What Is DNS and Why Does It Matter for Your Privacy?
Every website you visit starts with a DNS lookup. Learn how the Domain Name System works, why it exposes your browsing habits, and how Nexun protects your DNS queries.
How DNS Works
The Domain Name System (DNS) is the internet's phone book. When you type a web address like nexun.io into your browser, your device sends a query to a DNS server asking: 'What is the IP address for this domain?' The DNS server responds with the numeric address, and your browser connects to it. This process happens in milliseconds every time you visit a website.
The Privacy Problem with Default DNS
By default, your DNS queries are sent unencrypted to your Internet Service Provider's DNS servers. This means your ISP can see every domain you look up -- building a detailed log of your browsing habits. Major ISPs in the UK, US, and the Netherlands have been known to sell or share this data with advertisers and government agencies. Providers like Comcast, BT, and KPN all handle DNS data that could reveal your online activity.
Encrypted DNS: DoH and DoT
Two technologies help protect DNS traffic. DNS over HTTPS (DoH) sends your queries inside encrypted HTTPS traffic, making them indistinguishable from normal web browsing. DNS over TLS (DoT) wraps DNS in a dedicated encrypted channel. Both prevent your ISP and anyone on the network from reading your queries -- but they still send your traffic to a third-party DNS provider like Cloudflare or Google, which then sees your queries instead.
How a VPN Handles DNS
When you connect to Nexun, all your DNS queries are routed through our own encrypted DNS resolver. Your ISP only sees that you are connected to a VPN -- not the individual domains you visit. Nexun does not log your DNS queries, and our no-logging policy has been independently verified. This is the most complete protection available for DNS privacy.
What Is a DNS Leak?
A DNS leak occurs when your device bypasses the VPN's DNS resolver and sends queries directly to your ISP's servers. This can happen due to system misconfigurations or certain browser features. Nexun's WireGuard-based client routes all DNS traffic inside the tunnel by default, preventing leaks. You can verify this at any time using a DNS leak test tool.
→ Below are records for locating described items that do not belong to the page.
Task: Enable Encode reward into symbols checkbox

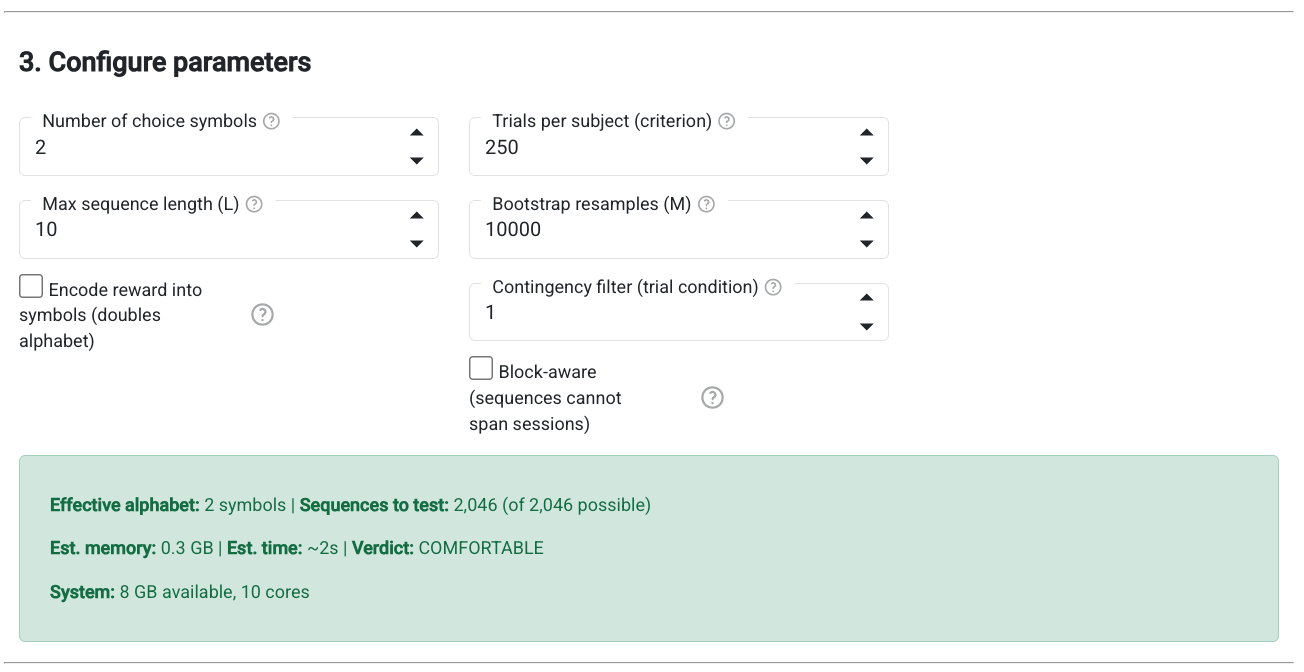Action: click(x=31, y=287)
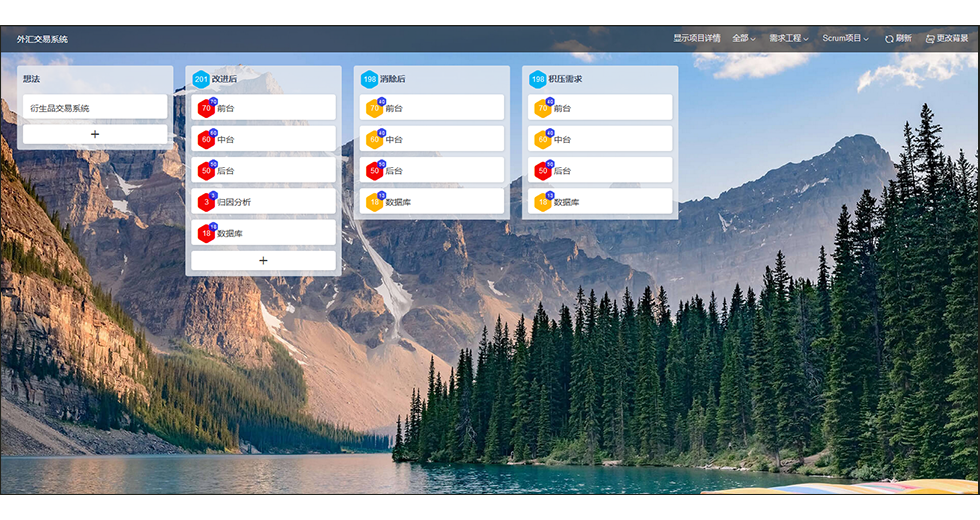Click the blue 201 hexagon on 改进后
The height and width of the screenshot is (520, 980).
coord(201,79)
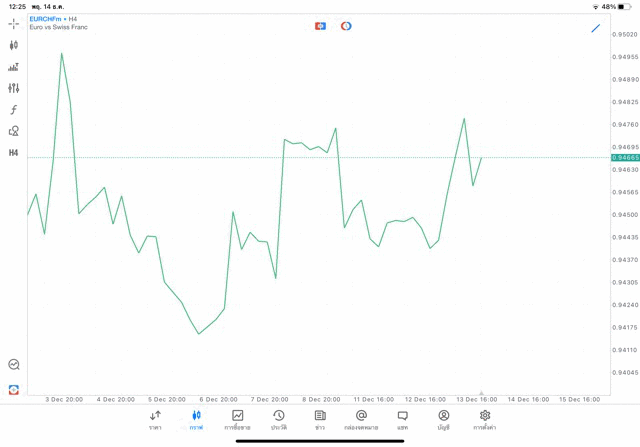The image size is (640, 447).
Task: Open the History (ประวัติ) tab
Action: (x=279, y=420)
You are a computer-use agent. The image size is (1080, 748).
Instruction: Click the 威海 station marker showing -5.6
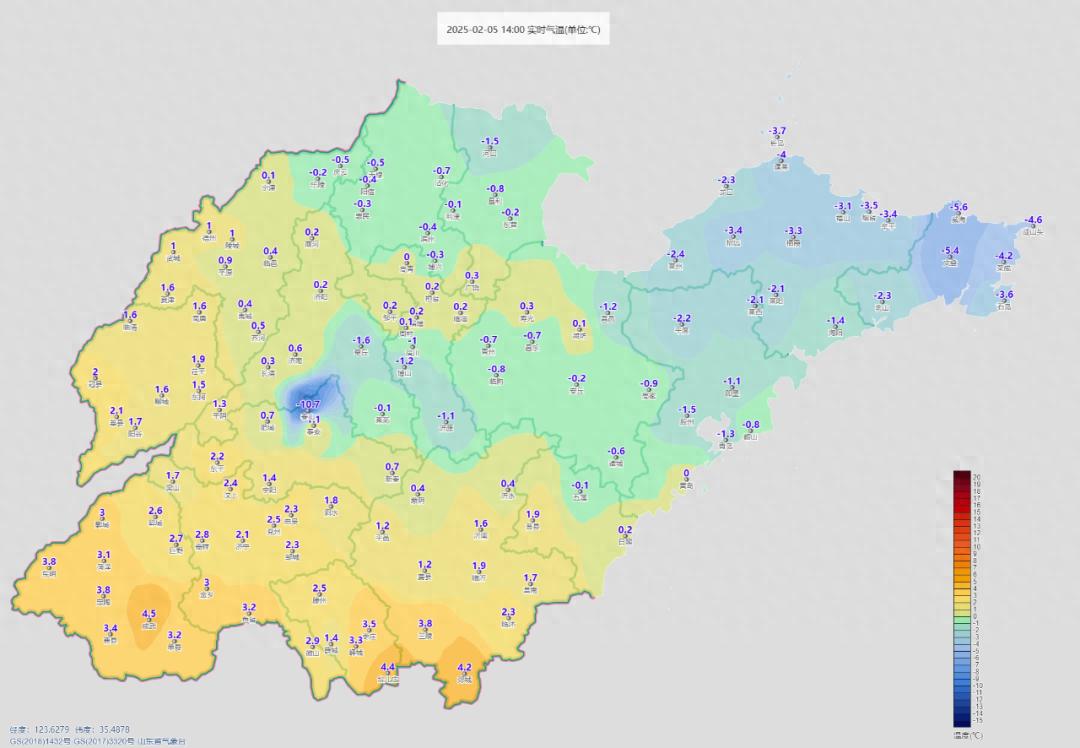[958, 215]
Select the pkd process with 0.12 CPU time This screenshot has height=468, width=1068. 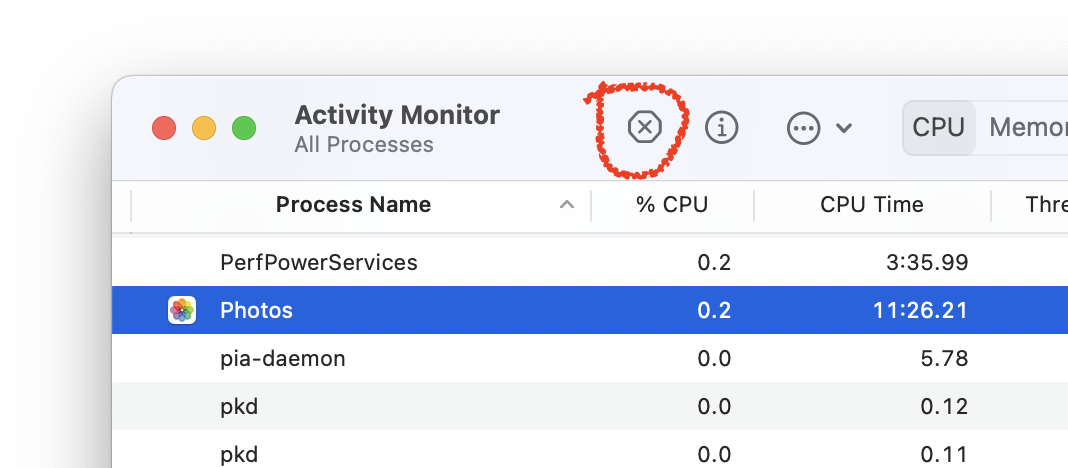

Quick Reference: DNS Privacy Risks
- Default DNS: fully visible to your ISP and any network observer.
- DoH/DoT without VPN: encrypted but visible to the DNS provider (Cloudflare, Google).
- VPN with private DNS: queries encrypted and handled by the VPN provider only.
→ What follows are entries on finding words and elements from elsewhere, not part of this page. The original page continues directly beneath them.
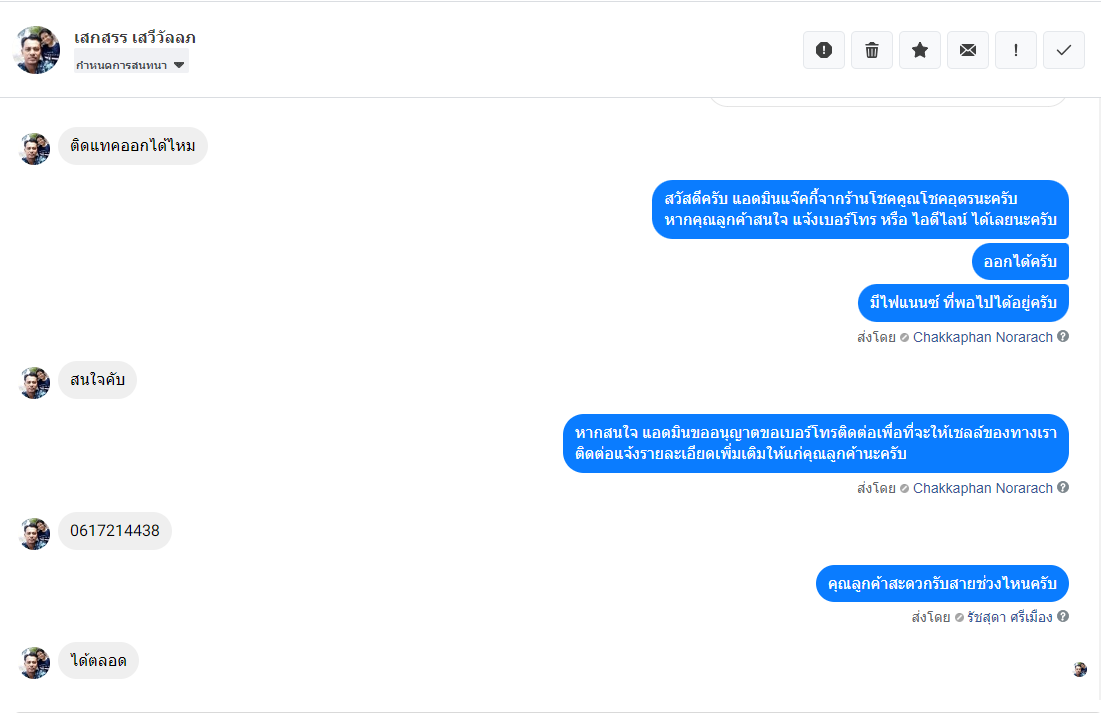Mark conversation unread with envelope icon
Screen dimensions: 1101x713
point(968,50)
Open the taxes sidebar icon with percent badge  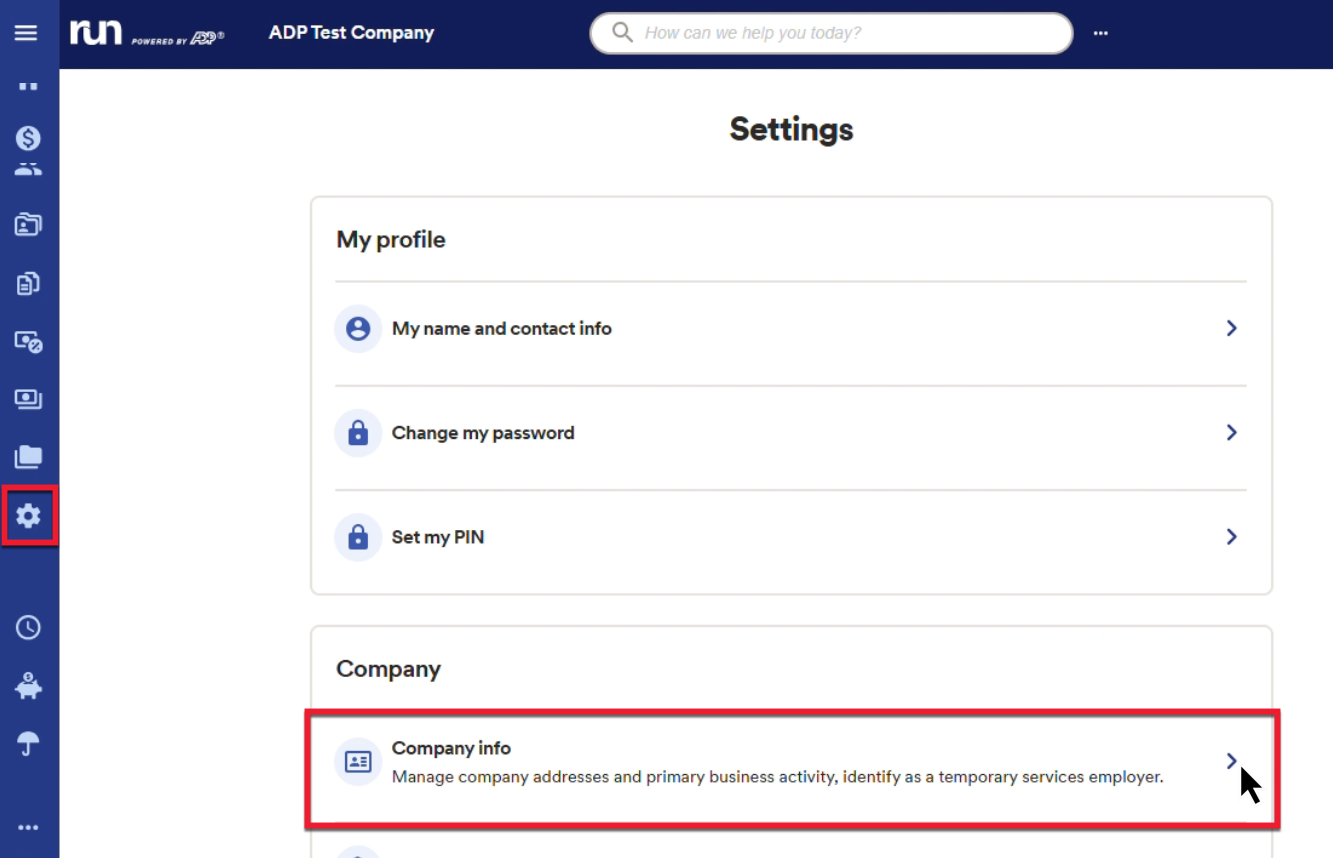tap(28, 341)
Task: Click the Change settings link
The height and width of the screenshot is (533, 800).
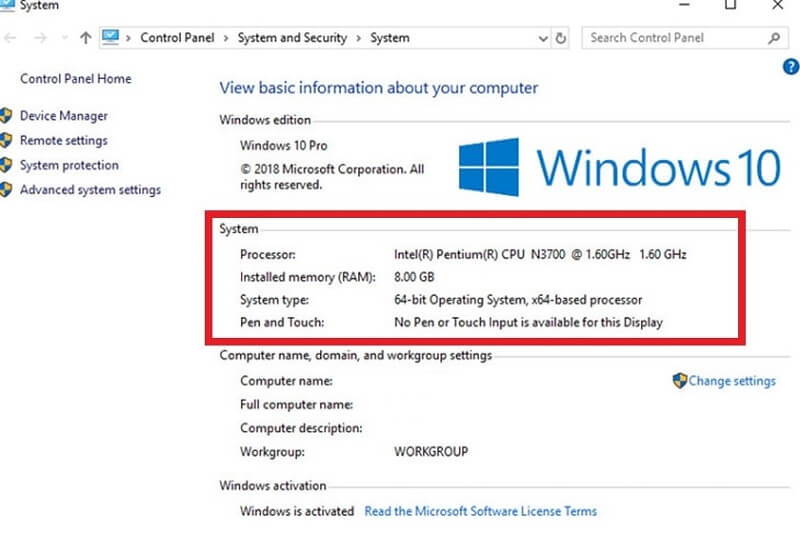Action: (x=731, y=381)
- DNS leak: VPN tunnel active but DNS still reaching your ISP.
FAQ
Can my ISP see what websites I visit through DNS?
Yes. By default, DNS queries are sent unencrypted to your ISP's servers, giving them a full log of every domain you look up. Using a VPN like Nexun routes all DNS through an encrypted private resolver, hiding this information from your ISP.
What is the difference between DoH and using a VPN for DNS?
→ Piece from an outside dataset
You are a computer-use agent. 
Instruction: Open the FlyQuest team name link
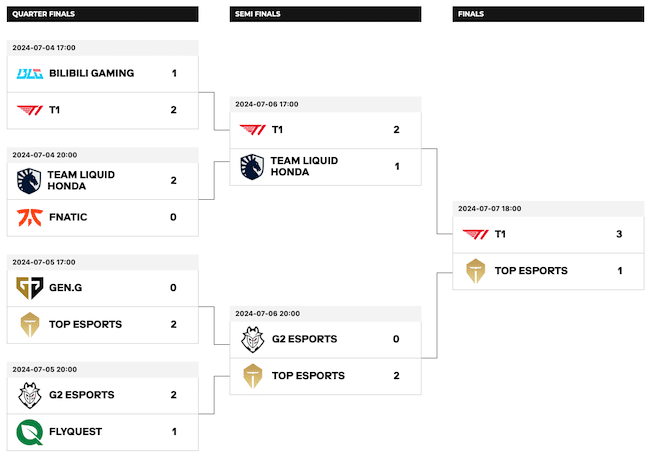click(x=75, y=432)
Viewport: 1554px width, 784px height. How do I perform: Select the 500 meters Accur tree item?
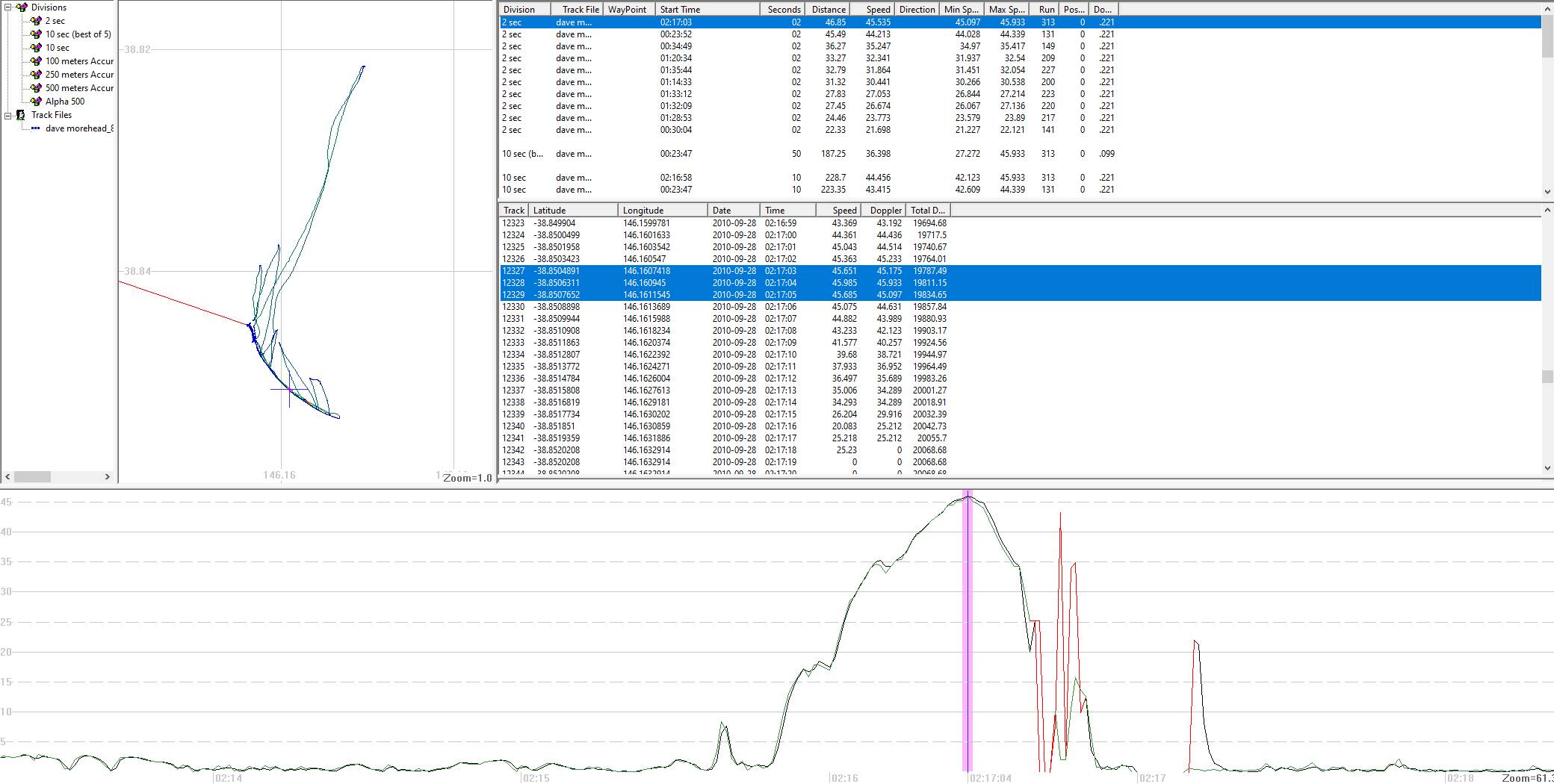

DoH encrypts your DNS traffic but still sends it to a third-party provider like Cloudflare or Google. A VPN routes your DNS through the provider's own resolver, so neither your ISP nor a big tech company sees your queries.
How do I check if I have a DNS leak?
Visit a DNS leak test site such as dnsleaktest.com while connected to Nexun. If the results show only Nexun's servers and not your ISP's servers, your DNS is protected. If your ISP's servers appear, there may be a leak.